[Texte]:
Fermez les yeux. Imaginez que vous avez le pouvoir de vous transporter dans un moment de l’histoire de votre choix. Choisissez la Révolution française, installez-vous dans cette salle imaginaire et refaites l’histoire. Figurez-vous que Louis XVI ne fût jamais guillotiné, pensez à ce que serait la France d’aujourd’hui si, à l’Élysée, était installé un homme qu’on appellerait Monseigneur ou Votre Altesse. Pensez un peu à ce que serait la France de 2014 si, dans ce palais du centre de Paris, vivait et gouvernait un monarque depuis la fin d’une Guerre civile qui aurait dévasté le pays pendant trois ans. Après les quarante années de dictature qui y auraient succédé, il serait devenu en 1978 le chef d’un nouvel État démocratique, grâce à une Constitution approuvée par référendum par tous les Français. Au moment de partir à la conquête du Brésil, l’équipe de football de cette France – qui aurait été successivement championne d’Europe en 2008, championne du monde en 2010 en Afrique du Sud et championne d’Europe en 2012 en pratiquant un football offensif et ambitieux – viendrait une nouvelle fois saluer son vieux monarque avant de quitter le royaume. D’un sourire goguenard, il les aurait tutoyés et embrassés un par un en leur souhaitant de représenter au mieux le football français au Brésil et puis surtout de profiter de leur jeunesse tant qu’ils pourraient. Le vieux roi se serait ensuite retiré dans son palais, songeant à ses quarante années de règne passées à remettre des coupes et serrer des mains d’un œil taquin.
Le Royal Paris
En quarante années de règne, il en avait vu passer, des équipes et des héros. Il était toujours grand copain avec Alfred De Stephane, l’idole argentine (de mère française) du Royal Paris, cinq fois champion d’Europe des clubs consécutivement et capitaine des Bleus finalistes à la Coupe du monde 1958 en Suède. Il avait toujours une tendresse particulière pour le grand club de la capitale maintenant dirigé par le magnat de l’immobilier Florent Peres. Cette équipe lui rappelait son grand-père adoré, Alphonse XIII qui, un jour de 1920, leur avait offert un titre monarchique. Cette proximité entre le roi et le Royal lui causerait quelques soucis des années plus tard, une fois monté sur le trône de France. On mêlerait son nom à un supposé rachat de la dette du club dans les années 90. Il aurait bien aimé sauver le Royal, c’est vrai. Mais cette dette était bien supérieure au budget de sa Maison. Et puis qu’aurait-il fait d’un club de football ? Les grandes institutions vivent aussi de fantômes et de légendes urbaines, pensait-il. Bien mieux lui avait donc valu de se maintenir dans la neutralité qui sied à un monarque d’une si grande nation. Son fils Philippe, dauphin de France, se prendrait ensuite de passion pour l’autre équipe de Paris, réputée plus à gauche (il en deviendrait même le président d’honneur pour l’année du centenaire). Dans le royaume de France, ce si grand pays de football, la famille royale était ainsi l’allégorie de la concorde et de la grandeur de l’âme de ce peuple.

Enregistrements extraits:
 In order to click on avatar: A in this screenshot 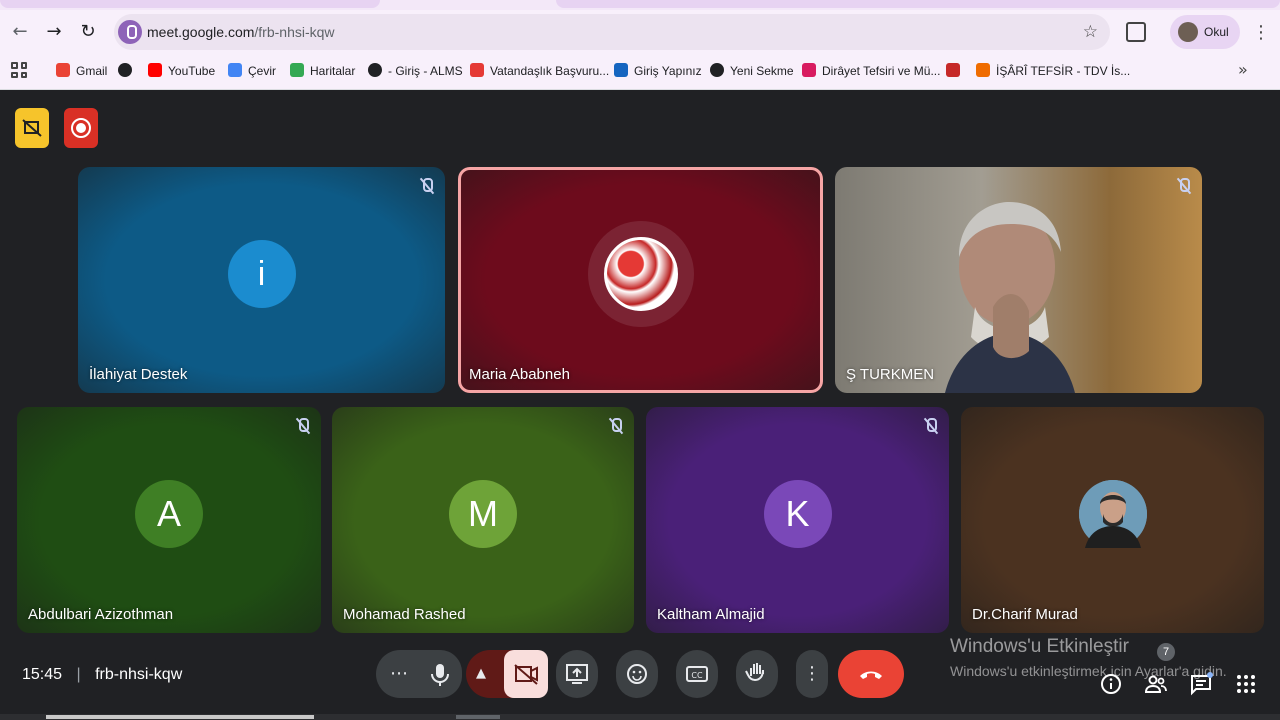, I will do `click(169, 514)`.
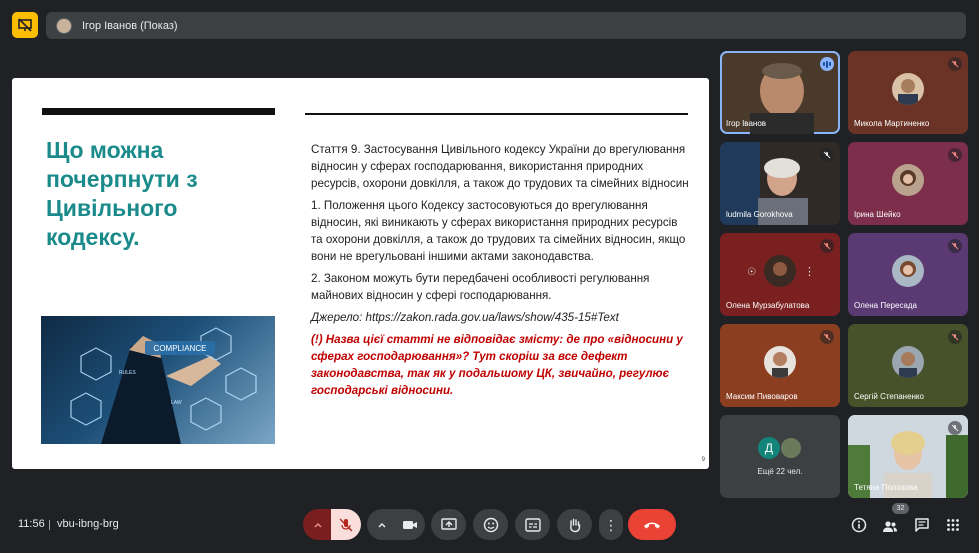 This screenshot has height=553, width=979. I want to click on meeting-code: vbu-ibng-brg, so click(88, 524).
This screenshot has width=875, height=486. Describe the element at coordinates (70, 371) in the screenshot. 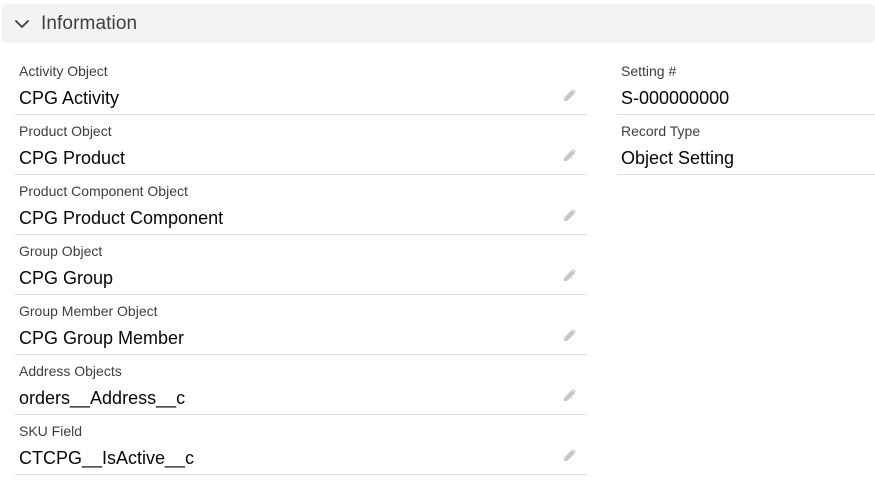

I see `field-label: Address Objects` at that location.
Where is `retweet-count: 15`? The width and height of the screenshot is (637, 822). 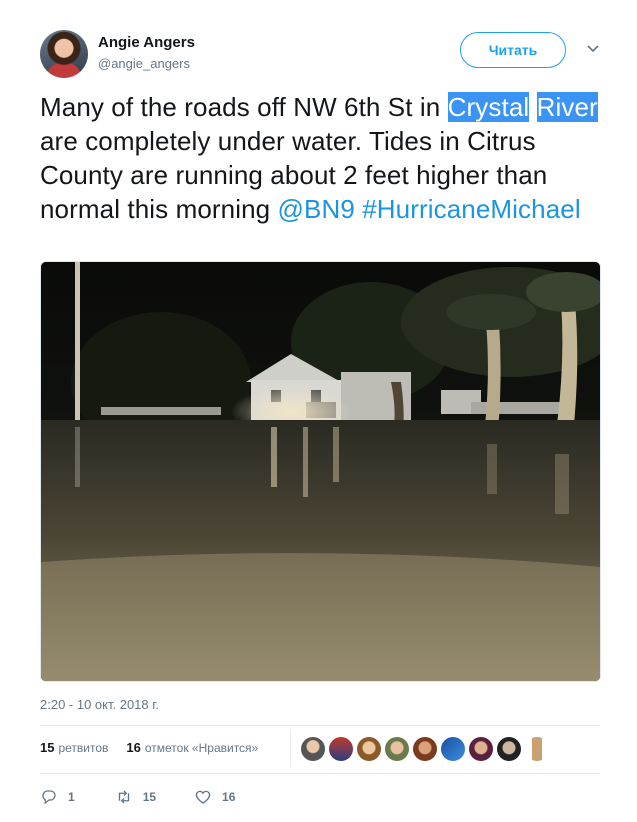 retweet-count: 15 is located at coordinates (150, 797).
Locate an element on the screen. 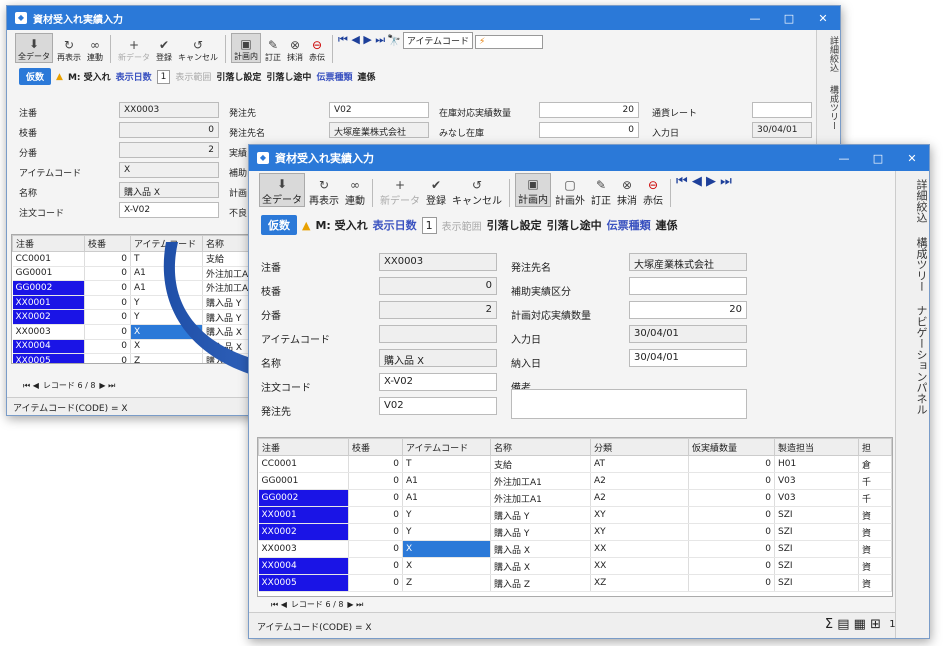 The height and width of the screenshot is (646, 944). front-nonyu-field: 30/04/01 is located at coordinates (688, 358).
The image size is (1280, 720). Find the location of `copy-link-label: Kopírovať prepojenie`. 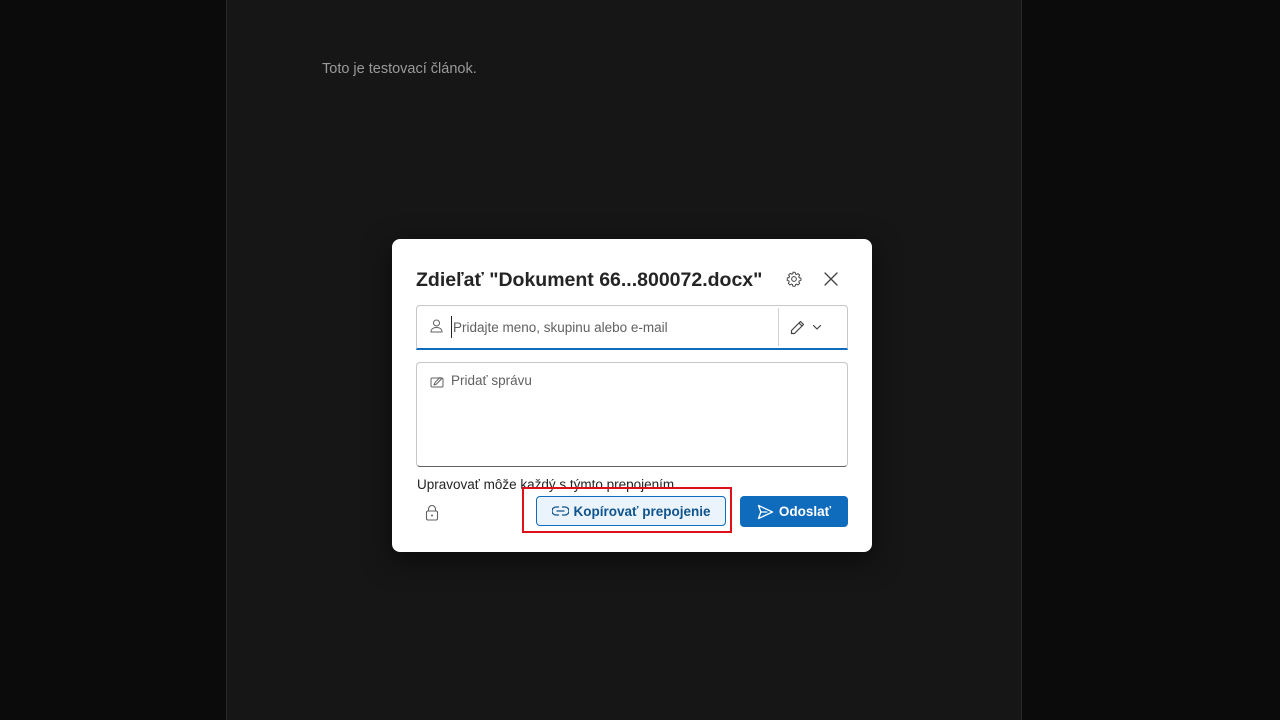

copy-link-label: Kopírovať prepojenie is located at coordinates (642, 511).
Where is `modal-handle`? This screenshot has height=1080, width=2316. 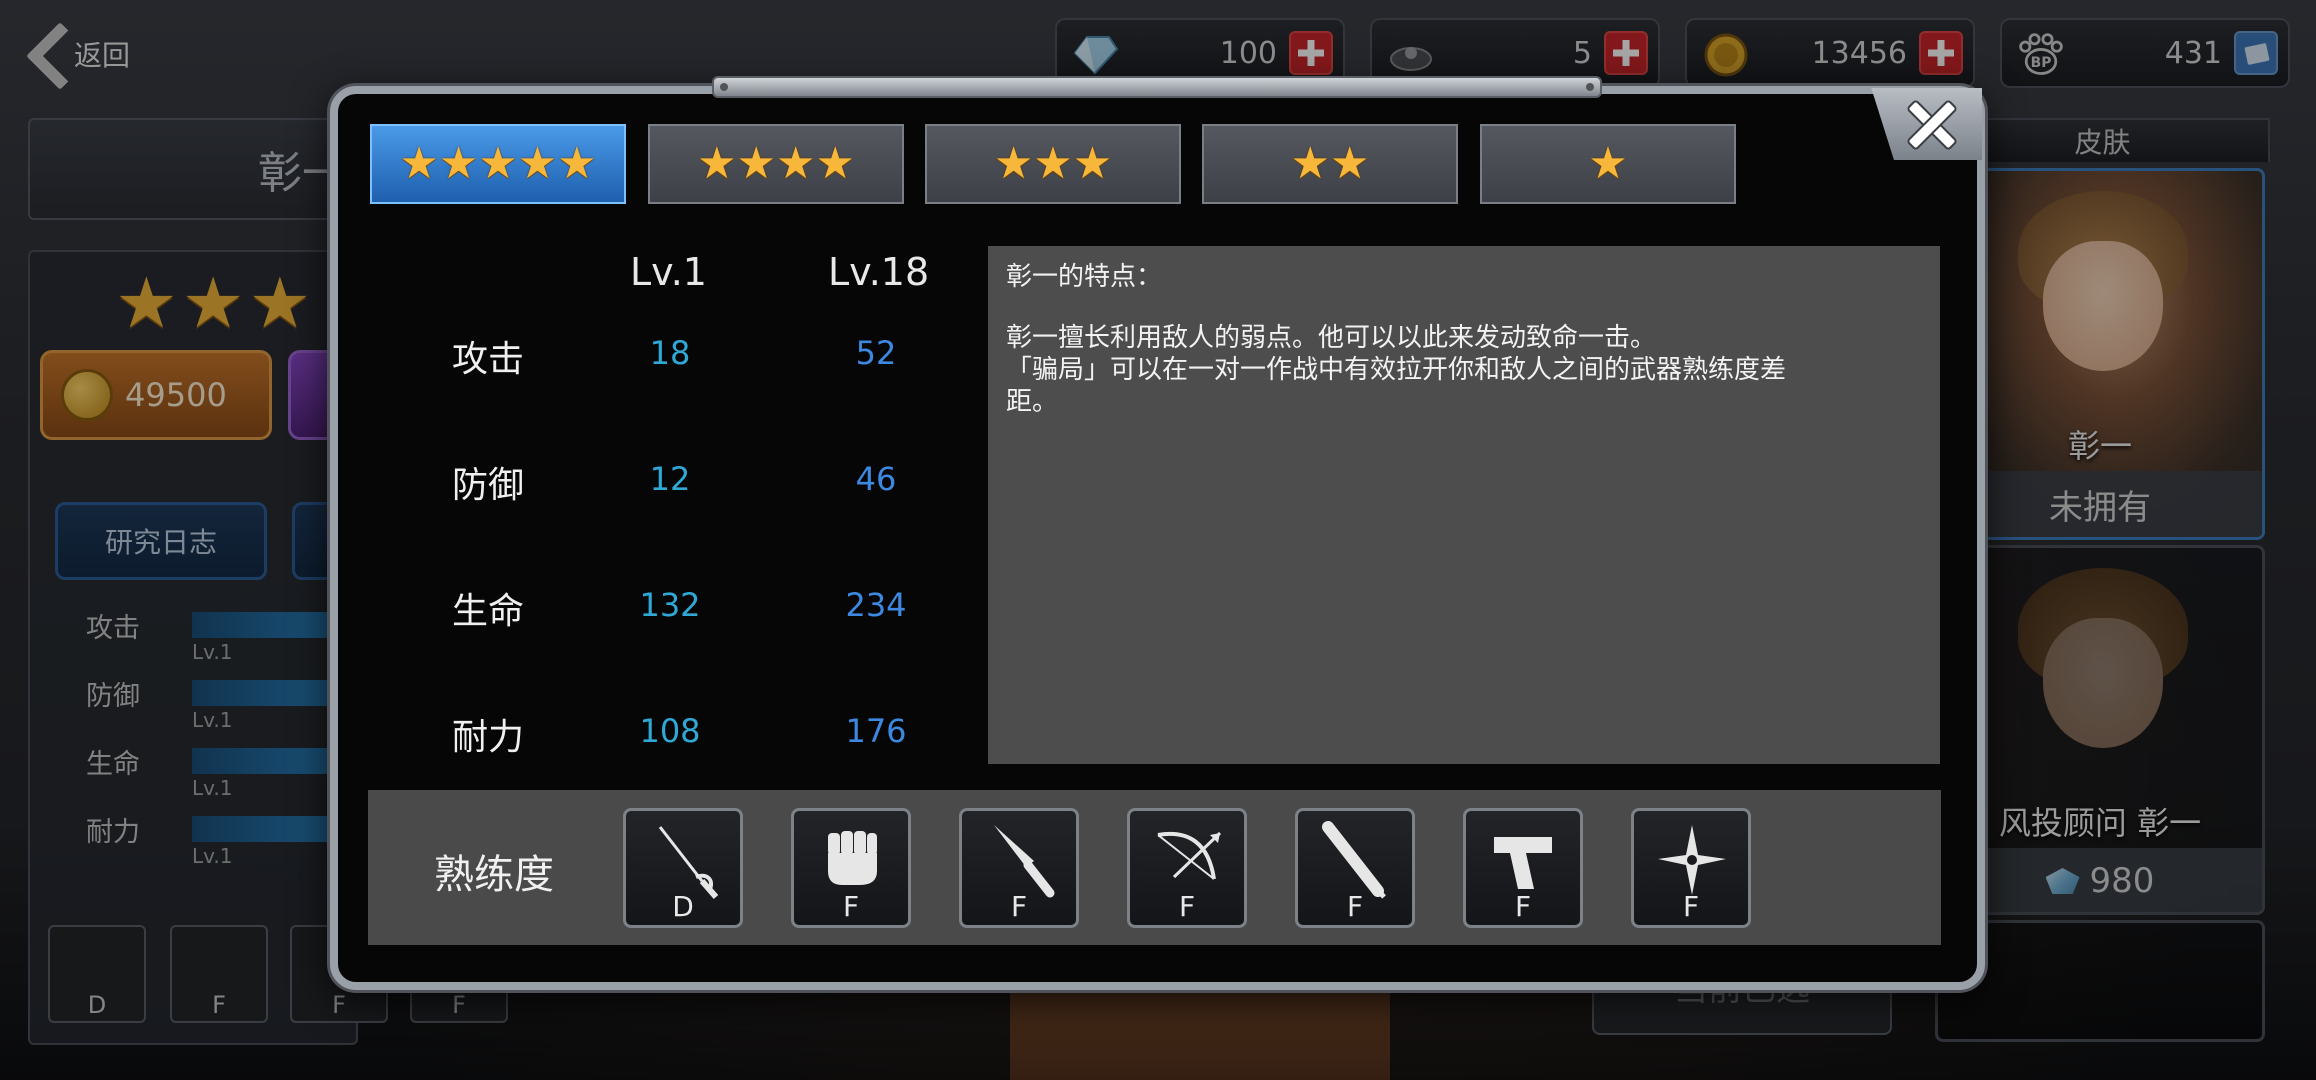
modal-handle is located at coordinates (1157, 87).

[Exercices]:
a - Présentez sous forme de tableau Markdown les lignes des enregistrements, de celle qui contient « has height=1080, width=2316. » jusqu'à la fin des enregistrements. Utilisez deux colonnes, « N° » pour le numéro de rang et « Ligne » pour le texte, et laissez de côté les lignes vides et les images.
b - Écrivez la suite du texte sur cette France imaginaire gouvernée par un vieux roi amateur de football.

[Réponses par numéro]:
a -
| N° | Ligne |
|---|---|
| 1 | Where is `modal-handle`? This screenshot has height=1080, width=2316.  |
| 2 | modal-handle is located at coordinates (1157, 87). |

b -
Jean-Charles de France
Mais Jean-Charles ne pourrait jamais se défaire de ce maillot blanc. Comment oublier ce jour de 1955 ? Lors de sa première sortie à l’étranger pour jouer le premier match de la première édition de la Coupe d’Europe inventée par El Equipo, le Royal Racing de son président charismatique Jacques Barnabé avait rendu visite à la famille royale en exil à Lausanne (depuis la proclamation de la Seconde République française en 1931) au mépris de la mauvaise humeur du général Francis, nouveau maître de la France. Le Royal Paris remportait sa première Coupe d’Europe au Parc des Princes quelques mois plus tard contre le Stade de Valladolid. Tandis que l’Espagne, qui avait inventé la Coupe d’Europe, la Coupe du monde et les Jeux olympiques, contractait alors un mal qui l’affligerait pendant des années et l’obligerait à attendre 1993 pour remporter son premier titre international avec l’Olympique Barcelone, le Royal Racing remportait le premier de ses dix titres européens. La France deviendrait ainsi le pays le plus titré du football. Quand elle remporta son premier Euro en 2008, puis sa première Coupe du monde en 2010, l’histoire réparait en fait une anomalie. La France était maintenant à sa place sur le trône du football international.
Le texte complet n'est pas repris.